S’il y a des efforts à réaliser en matière de cohérence, ce n’est pas aux opérateurs de les consentir. Il appartient au ministère, notamment à la direction générale de la mondialisation, de prendre ses responsabilités et de jouer son rôle de régulateur et de pilotage stratégique : l’AEFE n’a pas à décider où la MLF doit intervenir ou non. C’est ainsi que nous éviterons les situations de concurrence.

Il importe, par ailleurs, d’instaurer la plus grande transparence possible, comme nous l’avons fait pour l’établissement de notre document d’orientation stratégique : nous sommes passés par l’intermédiaire des postes diplomatiques, auxquels nous avons ensuite transmis notre rapport. Nous attendons la même transparence de la part de l’AEFE et du ministère. L’arrivée d’une nouvelle directrice à la tête de l’AEFE y contribue.

M. Hervé Féron, Rapporteur. Vous travaillez déjà en coopération avec les médias francophones. Ne pensez-vous pas qu’il faudrait construire de véritables stratégies communes au lieu de se contenter de partenariats ponctuels ? Je pense notamment à France 24.

M. Yves Aubin de La Messuzière. France 24, que je connais bien pour m’être occupé de l’audiovisuel extérieur, est avant tout une chaîne d’information. TV5 Monde a, en revanche, développé une dimension culturelle et francophone très forte et accompli de grands progrès. Nous avons récemment rencontré la directrice générale de la chaîne, Marie-Christine Saragosse, et nos équipes devraient bientôt en faire autant. Nous n’avons pas, pour le moment, de convention ni de partenariat : tout se fait ponctuellement, comme l’an dernier lorsque nous avons célébré le centenaire de la Mission laïque à Beyrouth.

Le site internet de la chaîne offre un enseignement à destination des adultes ; de notre côté, nous pourrions faire la promotion de la chaîne, qui offre des programmes intéressants pour nos activités éducatives.

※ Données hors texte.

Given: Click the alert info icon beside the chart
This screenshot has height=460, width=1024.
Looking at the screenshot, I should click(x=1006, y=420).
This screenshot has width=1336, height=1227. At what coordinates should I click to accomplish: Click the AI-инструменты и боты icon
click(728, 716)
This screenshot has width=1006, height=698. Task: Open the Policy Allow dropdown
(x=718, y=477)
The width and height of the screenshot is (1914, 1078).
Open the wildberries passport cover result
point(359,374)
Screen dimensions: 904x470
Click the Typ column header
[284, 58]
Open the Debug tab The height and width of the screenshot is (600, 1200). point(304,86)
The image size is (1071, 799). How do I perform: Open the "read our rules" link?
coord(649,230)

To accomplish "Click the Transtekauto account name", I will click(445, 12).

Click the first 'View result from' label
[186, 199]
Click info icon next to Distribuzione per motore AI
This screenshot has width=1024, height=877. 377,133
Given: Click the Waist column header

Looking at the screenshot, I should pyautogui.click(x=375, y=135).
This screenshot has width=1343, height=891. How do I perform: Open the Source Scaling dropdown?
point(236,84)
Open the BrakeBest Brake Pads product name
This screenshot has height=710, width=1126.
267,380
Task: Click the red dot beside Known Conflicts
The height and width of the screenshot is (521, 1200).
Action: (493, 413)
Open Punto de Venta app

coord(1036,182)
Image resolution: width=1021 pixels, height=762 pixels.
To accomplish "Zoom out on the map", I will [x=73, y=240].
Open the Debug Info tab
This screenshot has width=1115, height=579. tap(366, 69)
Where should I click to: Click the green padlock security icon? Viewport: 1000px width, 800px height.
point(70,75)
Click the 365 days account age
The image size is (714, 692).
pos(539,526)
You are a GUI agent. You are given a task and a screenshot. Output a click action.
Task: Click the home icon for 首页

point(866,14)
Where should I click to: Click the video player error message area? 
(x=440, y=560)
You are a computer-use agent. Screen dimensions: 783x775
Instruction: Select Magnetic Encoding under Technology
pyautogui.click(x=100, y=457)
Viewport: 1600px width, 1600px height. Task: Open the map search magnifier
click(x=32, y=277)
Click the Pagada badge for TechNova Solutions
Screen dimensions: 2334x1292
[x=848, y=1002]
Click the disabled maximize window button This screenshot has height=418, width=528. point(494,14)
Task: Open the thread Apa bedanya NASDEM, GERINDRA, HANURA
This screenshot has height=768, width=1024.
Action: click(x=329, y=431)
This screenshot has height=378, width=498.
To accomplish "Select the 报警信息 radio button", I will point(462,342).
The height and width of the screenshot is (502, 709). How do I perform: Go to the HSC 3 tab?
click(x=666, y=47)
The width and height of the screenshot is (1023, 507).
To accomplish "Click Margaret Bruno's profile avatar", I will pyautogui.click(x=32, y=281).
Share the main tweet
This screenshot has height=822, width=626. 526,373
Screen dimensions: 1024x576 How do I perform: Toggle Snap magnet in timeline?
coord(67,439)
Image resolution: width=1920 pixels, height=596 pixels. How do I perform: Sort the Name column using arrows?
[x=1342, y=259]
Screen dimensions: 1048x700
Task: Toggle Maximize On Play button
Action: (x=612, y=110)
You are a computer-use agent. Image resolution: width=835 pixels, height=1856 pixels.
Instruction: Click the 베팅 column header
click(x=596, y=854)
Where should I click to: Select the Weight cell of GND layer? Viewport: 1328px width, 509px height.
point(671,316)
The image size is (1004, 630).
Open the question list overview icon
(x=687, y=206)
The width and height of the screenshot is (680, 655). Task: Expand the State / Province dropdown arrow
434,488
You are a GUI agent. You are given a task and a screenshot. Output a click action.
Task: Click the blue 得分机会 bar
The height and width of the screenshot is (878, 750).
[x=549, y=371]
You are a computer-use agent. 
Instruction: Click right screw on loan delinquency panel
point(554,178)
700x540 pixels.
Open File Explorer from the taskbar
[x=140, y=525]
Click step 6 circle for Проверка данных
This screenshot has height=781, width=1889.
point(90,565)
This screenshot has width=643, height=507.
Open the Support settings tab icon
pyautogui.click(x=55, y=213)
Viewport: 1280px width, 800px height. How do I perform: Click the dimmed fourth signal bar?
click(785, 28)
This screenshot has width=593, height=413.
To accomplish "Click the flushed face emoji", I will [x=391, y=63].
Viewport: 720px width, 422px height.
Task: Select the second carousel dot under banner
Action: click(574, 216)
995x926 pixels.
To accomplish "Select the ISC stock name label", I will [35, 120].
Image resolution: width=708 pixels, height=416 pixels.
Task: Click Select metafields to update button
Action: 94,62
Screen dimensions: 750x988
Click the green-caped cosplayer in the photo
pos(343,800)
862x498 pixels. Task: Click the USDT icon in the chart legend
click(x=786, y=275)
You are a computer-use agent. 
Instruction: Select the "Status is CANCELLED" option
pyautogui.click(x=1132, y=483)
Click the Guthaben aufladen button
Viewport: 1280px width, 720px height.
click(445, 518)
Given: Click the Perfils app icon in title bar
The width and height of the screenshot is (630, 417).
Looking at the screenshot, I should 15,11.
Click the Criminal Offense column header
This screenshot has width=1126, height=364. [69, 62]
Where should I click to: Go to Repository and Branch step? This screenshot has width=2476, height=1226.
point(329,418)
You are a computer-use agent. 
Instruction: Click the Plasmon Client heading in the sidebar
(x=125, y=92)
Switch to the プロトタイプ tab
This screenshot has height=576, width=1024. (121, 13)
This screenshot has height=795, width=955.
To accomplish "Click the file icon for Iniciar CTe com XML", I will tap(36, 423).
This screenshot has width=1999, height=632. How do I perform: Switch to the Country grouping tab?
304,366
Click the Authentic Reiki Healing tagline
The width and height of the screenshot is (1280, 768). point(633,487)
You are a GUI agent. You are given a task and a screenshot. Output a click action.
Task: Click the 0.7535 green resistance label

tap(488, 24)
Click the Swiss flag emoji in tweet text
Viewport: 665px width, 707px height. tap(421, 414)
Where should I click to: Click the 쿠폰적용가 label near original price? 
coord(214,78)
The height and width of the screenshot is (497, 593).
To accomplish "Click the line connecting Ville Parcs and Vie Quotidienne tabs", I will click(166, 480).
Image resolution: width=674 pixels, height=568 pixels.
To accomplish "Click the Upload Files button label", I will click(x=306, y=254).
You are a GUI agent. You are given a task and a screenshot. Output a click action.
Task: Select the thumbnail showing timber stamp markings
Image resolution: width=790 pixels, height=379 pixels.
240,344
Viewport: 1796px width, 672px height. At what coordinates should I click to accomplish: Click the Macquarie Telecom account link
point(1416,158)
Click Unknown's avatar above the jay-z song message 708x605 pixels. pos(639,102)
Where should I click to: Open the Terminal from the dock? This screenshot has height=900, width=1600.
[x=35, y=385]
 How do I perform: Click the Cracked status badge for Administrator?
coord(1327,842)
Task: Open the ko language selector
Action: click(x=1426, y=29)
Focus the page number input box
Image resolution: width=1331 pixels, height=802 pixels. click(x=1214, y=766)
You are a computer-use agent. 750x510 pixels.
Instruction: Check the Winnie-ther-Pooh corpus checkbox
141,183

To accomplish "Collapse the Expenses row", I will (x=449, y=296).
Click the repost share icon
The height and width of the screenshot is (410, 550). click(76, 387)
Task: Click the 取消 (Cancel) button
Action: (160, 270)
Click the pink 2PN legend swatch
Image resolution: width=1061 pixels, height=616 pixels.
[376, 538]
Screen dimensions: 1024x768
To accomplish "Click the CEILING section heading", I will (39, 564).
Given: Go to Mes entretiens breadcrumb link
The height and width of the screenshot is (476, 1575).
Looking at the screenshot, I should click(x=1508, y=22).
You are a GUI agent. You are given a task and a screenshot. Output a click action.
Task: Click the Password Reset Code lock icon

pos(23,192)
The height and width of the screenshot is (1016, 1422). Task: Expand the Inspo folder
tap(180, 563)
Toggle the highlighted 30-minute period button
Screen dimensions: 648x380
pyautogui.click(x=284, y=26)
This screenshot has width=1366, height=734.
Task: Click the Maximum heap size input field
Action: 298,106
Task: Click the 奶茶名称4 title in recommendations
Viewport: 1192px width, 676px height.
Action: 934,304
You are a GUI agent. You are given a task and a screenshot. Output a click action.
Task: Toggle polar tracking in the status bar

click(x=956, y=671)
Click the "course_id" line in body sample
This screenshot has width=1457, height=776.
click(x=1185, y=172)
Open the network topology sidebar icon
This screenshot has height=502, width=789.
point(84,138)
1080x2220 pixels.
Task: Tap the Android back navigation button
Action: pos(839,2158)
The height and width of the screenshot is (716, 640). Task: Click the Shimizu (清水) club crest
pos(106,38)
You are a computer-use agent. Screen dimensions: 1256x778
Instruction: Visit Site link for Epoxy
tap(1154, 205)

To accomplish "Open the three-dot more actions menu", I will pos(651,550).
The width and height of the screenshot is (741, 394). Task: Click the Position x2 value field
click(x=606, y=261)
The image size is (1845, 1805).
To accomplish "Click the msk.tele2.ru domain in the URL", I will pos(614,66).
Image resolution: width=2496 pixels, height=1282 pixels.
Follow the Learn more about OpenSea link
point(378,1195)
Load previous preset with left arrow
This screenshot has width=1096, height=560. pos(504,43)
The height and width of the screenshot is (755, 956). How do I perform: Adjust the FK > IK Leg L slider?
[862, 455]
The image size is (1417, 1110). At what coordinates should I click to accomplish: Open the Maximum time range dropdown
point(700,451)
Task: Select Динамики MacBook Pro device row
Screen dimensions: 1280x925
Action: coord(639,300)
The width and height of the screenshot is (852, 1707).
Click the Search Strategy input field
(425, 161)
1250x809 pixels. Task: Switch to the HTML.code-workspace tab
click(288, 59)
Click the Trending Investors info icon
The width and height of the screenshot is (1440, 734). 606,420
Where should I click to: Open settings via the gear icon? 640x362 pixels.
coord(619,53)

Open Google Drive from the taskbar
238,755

Il y a certainement des synergies à réaliser pour mieux faire connaître TV5 ainsi que l’action de la MLF. Mais il n’y a pas que TV5 Monde : on pourrait également songer à RFI.

Une des difficultés que nous rencontrons tient à la très forte tradition de discrétion de la Mission, que certains font remonter à ses liens originels avec la franc-maçonnerie – c’est une réalité, comme j’ai pu m’en apercevoir en préparant une émission sur nos pères fondateurs, partis s’installer, dans des conditions très difficiles, en Syrie ou encore à Salonique, en 1906, à la demande d’une partie d’une partie de la communauté juive qui souhaitait un enseignement laïque, au sein de l’empire ottoman.

M. Georges Tron, Président. Il me reste à vous remercier pour les réponses très précises et très intéressantes que vous nous avez apportées.